_Data under study:_
Segment Open

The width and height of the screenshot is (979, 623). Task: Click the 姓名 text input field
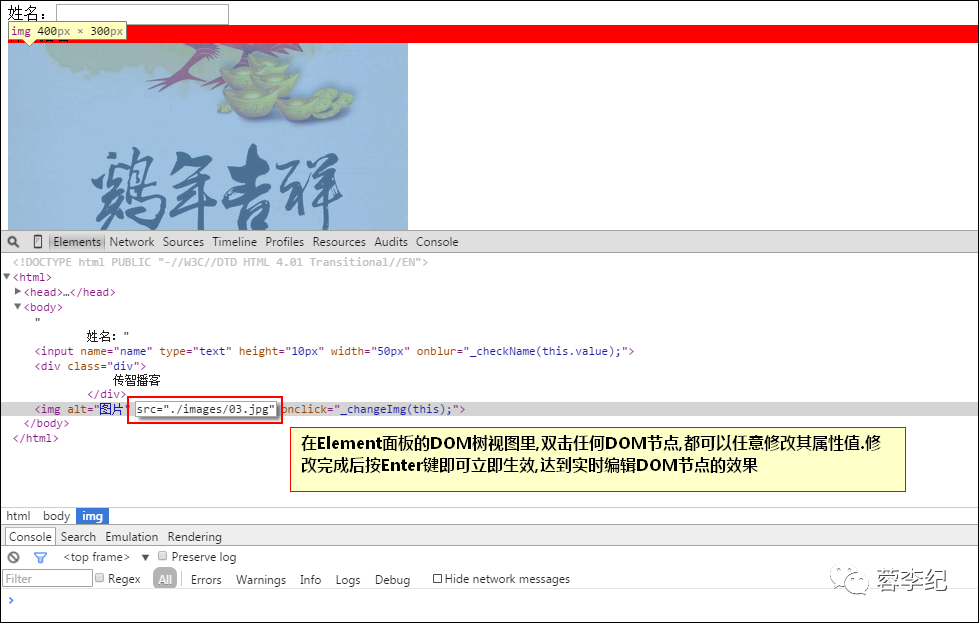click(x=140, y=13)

Segment Closed
Segment Open

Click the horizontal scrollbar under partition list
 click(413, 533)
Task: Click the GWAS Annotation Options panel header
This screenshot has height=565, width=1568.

Segment Closed

_Task instructions:_ Extract from the listing above the lines between the line containing "Task: Click the GWAS" and the line containing "This screenshot has height=565, width=1568.", keeping both of those lines. Output nothing else.

_The completed task:_
Task: Click the GWAS Annotation Options panel header
This screenshot has height=565, width=1568.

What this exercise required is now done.